Last updated: 2026-05-31

Title: All APIs must be exposed via dedicated CF Worker gateways, not directly from the core

Context: The Rust backend (finstack-rs) runs on Fly.io with a public URL (finstack-api.fly.dev). The current architecture lets the dashboard and external callers hit the Fly container directly. This exposes the container URL to the open internet, bypasses the Cloudflare edge (DDoS protection, WAF, geo routing, caching), and forces cross-cutting concerns (auth pre-flight, rate limiting, tenant routing) to live inside the Rust core rather than at the edge where they belong.

Decision: Every API surface — public REST (/v1/*), admin REST (/admin/*), MCP (POST|GET /mcp), OAuth endpoints, and inbound webhooks — must be fronted by a dedicated Cloudflare Worker gateway. The Fly container must only accept traffic from those Workers (enforced via a shared X-Gateway-Token secret header or Fly private networking). No consumer — dashboard, SDK users, Stripe, third-party integrations — may call the Fly URL directly in production.

This applies equally to internal service-to-service APIs (e.g. the orchestration sweeper calling a primitive): internal callers must go through a Worker gateway or use Fly private networking, never the public Fly URL.

Consequences:

  • Each public API surface gets its own CF Worker (or a single multiplex gateway worker that routes by path prefix). The gateway handles TLS termination, auth header forwarding, rate limiting, and geo logic; the core stays dumb about CF-specific concepts.
  • The Fly container’s public URL becomes an internal implementation detail. It must be protected: either restrict inbound via Fly’s private network (internal address) or validate X-Gateway-Token on every request and return 403 if absent.
  • Aligns with the existing finstack-marketing Worker pattern — extends it to the API layer.
  • Stripe webhooks: Stripe calls a public URL. The gateway Worker handles HMAC pre-validation (or forwards the raw headers) before proxying to the core. The Fly container still validates Stripe-Signature — defence in depth.
  • Dashboard → backend calls: getOrProvisionApiKey() in backend-auth.ts must target the CF gateway URL, not finstack-api.fly.dev.
◇ ◇ ◇ ◇ ◇ ◇ ◇
__What you will do__
1. Can you rewrite the paragraph of the decision record above that begins "Context: The Rust backend" as a short bulleted list that keeps its main facts?
2. How would the entries below, from the line containing "The width and height of the screenshot is (2576, 1202)." through the line containing "tap(1862, 68)", look as a two-column CSV with the columns request and answer? Use one row per request, put each value in a single quoted field, and replace any line breaks with spaces.
◇ ◇ ◇ ◇ ◇ ◇ ◇
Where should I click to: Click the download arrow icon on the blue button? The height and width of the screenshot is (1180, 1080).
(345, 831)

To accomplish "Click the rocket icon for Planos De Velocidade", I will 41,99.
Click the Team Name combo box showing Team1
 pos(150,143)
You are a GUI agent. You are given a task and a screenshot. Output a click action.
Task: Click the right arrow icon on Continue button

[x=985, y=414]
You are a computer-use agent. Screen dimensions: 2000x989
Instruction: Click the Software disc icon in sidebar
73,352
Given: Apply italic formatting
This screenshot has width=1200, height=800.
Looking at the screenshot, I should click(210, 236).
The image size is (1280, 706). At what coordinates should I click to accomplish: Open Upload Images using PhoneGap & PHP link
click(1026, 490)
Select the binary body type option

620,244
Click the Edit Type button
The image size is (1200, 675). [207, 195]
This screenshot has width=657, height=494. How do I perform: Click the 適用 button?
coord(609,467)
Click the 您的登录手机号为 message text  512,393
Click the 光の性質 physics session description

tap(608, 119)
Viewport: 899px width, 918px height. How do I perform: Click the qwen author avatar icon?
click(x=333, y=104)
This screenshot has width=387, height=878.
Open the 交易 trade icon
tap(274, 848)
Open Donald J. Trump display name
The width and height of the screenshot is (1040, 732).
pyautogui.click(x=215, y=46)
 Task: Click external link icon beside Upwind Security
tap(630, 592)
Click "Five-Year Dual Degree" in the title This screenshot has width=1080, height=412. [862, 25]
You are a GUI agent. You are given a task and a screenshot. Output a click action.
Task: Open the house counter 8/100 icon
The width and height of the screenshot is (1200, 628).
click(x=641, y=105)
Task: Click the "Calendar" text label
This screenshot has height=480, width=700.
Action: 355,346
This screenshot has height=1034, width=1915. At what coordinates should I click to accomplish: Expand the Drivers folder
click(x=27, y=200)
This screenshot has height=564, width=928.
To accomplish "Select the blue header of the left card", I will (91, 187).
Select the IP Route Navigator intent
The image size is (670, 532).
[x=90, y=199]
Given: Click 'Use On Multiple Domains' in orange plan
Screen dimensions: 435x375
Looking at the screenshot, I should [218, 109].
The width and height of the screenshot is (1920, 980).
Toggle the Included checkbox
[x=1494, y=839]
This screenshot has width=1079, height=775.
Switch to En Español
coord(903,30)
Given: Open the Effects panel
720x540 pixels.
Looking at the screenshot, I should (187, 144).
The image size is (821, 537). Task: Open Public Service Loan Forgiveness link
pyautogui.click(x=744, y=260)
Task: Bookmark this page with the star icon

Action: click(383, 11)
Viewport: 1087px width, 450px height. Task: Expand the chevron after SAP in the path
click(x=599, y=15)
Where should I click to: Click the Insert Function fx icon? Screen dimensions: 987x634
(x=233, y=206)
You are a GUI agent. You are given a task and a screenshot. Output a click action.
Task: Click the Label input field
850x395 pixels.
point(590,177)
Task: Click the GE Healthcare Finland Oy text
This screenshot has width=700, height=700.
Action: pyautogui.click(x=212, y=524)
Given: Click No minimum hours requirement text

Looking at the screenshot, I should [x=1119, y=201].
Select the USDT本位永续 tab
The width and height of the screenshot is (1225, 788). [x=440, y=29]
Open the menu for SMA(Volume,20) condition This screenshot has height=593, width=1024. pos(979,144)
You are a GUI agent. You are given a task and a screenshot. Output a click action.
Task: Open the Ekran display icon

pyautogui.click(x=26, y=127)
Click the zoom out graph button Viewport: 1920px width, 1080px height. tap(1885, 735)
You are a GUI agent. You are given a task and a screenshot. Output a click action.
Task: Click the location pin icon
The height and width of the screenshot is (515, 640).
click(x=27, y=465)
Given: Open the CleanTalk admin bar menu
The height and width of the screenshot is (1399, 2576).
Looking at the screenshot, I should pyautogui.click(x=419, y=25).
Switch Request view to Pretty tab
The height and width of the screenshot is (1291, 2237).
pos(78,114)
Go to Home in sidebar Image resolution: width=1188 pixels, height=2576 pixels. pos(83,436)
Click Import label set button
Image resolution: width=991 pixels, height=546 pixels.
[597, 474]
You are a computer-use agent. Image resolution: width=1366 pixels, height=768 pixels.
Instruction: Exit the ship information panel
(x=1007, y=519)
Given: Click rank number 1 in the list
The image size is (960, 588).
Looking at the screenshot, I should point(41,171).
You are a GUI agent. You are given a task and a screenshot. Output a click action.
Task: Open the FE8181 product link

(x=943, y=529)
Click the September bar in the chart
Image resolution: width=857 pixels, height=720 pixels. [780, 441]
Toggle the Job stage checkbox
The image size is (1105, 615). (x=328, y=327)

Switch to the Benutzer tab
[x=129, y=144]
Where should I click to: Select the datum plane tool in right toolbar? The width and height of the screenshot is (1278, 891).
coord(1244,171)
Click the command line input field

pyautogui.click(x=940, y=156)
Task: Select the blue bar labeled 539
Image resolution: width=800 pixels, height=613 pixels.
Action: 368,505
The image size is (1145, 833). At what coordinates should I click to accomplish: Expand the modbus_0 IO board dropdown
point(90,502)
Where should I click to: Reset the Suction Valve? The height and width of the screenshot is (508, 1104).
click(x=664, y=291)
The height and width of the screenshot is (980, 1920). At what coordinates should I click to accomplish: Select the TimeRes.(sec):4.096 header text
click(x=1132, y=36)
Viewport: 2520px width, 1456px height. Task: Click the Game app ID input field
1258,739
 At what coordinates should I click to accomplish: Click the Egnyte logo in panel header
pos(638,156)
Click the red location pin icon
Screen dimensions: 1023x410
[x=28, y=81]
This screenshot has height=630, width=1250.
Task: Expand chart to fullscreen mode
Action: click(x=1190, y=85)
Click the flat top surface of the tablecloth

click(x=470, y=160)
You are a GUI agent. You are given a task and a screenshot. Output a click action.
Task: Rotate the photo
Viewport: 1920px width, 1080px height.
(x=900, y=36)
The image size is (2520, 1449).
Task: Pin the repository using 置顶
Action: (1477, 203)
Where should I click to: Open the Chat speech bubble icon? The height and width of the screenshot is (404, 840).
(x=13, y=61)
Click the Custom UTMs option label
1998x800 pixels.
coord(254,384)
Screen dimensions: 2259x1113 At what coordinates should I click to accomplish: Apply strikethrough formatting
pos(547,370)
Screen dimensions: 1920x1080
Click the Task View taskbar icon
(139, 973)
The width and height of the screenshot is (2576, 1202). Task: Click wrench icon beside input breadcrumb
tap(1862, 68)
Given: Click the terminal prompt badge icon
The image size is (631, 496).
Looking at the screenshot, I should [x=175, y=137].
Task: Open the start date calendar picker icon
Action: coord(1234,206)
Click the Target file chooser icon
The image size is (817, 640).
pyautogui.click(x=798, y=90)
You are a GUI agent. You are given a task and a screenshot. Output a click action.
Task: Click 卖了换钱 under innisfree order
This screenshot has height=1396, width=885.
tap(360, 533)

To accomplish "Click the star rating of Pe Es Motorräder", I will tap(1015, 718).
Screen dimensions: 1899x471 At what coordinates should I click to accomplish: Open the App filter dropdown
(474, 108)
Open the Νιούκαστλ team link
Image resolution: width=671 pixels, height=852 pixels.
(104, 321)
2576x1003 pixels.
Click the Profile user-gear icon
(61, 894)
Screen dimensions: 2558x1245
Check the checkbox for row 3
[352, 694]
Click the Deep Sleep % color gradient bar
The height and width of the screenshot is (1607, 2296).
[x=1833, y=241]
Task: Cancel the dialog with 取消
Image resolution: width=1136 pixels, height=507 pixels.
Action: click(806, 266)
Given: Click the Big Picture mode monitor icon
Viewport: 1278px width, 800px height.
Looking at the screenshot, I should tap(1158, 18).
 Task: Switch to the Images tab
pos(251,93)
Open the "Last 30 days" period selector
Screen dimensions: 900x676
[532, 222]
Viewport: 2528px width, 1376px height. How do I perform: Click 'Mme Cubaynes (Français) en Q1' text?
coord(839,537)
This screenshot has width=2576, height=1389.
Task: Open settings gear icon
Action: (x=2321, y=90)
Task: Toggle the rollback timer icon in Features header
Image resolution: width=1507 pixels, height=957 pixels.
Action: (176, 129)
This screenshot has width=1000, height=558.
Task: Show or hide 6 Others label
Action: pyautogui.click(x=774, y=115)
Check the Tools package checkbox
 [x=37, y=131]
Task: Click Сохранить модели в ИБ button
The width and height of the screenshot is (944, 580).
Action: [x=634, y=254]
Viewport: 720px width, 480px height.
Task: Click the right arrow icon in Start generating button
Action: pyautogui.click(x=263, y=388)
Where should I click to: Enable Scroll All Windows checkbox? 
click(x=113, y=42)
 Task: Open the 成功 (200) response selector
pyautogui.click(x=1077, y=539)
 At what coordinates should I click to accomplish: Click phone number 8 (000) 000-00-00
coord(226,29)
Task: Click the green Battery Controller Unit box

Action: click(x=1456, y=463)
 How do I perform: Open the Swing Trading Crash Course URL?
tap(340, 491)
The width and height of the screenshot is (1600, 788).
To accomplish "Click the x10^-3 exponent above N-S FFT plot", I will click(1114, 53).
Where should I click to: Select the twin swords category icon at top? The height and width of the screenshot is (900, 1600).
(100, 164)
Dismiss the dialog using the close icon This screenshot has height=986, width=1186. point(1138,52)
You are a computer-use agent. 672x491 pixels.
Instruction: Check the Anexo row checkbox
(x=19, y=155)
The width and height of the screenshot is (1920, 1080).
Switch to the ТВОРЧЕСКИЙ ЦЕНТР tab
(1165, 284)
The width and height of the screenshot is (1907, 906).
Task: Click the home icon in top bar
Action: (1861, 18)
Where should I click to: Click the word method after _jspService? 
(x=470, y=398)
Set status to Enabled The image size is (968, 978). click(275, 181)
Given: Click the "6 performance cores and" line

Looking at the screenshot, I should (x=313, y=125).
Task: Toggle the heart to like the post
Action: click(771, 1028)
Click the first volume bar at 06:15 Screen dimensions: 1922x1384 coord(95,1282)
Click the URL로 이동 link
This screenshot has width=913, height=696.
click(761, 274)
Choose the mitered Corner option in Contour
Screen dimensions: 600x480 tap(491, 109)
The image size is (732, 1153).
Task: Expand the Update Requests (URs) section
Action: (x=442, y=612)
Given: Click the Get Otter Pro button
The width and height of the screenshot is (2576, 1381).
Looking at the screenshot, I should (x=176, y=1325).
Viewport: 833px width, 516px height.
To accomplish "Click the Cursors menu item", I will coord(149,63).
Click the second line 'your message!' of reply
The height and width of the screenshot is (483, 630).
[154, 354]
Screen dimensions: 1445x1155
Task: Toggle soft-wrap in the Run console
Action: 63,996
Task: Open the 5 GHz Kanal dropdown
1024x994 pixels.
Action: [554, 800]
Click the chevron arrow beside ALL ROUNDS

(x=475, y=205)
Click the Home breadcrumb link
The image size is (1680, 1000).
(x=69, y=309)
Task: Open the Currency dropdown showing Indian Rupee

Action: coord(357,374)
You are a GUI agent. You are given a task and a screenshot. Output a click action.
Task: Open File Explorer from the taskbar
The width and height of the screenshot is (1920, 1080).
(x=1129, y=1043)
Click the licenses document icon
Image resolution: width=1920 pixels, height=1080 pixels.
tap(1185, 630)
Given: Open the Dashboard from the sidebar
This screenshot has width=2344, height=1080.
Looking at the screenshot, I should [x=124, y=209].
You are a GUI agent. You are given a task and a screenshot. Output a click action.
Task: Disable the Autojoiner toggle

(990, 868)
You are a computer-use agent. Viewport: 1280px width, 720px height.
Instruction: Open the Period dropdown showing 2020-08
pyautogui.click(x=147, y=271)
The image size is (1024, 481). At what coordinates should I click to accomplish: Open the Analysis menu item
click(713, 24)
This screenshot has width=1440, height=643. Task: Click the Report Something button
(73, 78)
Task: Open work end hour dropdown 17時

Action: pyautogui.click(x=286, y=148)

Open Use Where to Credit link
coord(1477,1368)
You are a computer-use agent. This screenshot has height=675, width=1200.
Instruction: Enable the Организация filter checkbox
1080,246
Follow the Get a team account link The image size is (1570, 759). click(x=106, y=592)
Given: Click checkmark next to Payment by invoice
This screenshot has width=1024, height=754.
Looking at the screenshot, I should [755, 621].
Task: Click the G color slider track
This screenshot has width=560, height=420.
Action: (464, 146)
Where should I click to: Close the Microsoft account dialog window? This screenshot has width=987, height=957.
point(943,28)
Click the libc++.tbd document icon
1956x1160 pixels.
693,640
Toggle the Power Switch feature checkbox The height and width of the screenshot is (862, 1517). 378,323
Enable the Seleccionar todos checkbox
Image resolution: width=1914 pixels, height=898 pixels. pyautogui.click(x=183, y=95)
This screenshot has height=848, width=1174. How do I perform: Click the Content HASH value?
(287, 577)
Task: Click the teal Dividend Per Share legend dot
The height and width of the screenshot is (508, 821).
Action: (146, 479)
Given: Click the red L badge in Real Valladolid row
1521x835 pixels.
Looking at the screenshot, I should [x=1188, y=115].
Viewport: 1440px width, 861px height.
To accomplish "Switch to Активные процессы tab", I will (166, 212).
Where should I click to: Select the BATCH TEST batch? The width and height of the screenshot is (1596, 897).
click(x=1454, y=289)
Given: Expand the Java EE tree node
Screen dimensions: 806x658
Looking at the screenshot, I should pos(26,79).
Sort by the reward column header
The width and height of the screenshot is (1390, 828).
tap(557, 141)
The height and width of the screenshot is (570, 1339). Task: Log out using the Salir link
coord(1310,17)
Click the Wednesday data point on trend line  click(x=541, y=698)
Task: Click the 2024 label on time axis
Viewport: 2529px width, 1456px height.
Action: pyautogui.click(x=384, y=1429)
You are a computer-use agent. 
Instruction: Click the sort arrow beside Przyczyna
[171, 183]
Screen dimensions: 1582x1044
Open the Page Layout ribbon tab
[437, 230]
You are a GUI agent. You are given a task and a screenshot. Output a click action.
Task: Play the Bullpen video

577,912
◇ ◇ ◇ ◇ ◇ ◇ ◇
__Responses by task__
1.
- The Rust backend (finstack-rs) runs on Fly.io at a public URL (finstack-api.fly.dev).
- The dashboard and external callers currently reach the Fly container directly.
- This exposes the container URL to the open internet.
- It bypasses the Cloudflare edge: DDoS protection, WAF, geo routing and caching.
- It forces cross-cutting concerns (auth pre-flight, rate limiting, tenant routing) into the Rust core instead of the edge, where they belong.

2.
request,answer
"The width and height of the screenshot is (2576, 1202). Task: Click wrench icon beside input breadcrumb","tap(1862, 68)"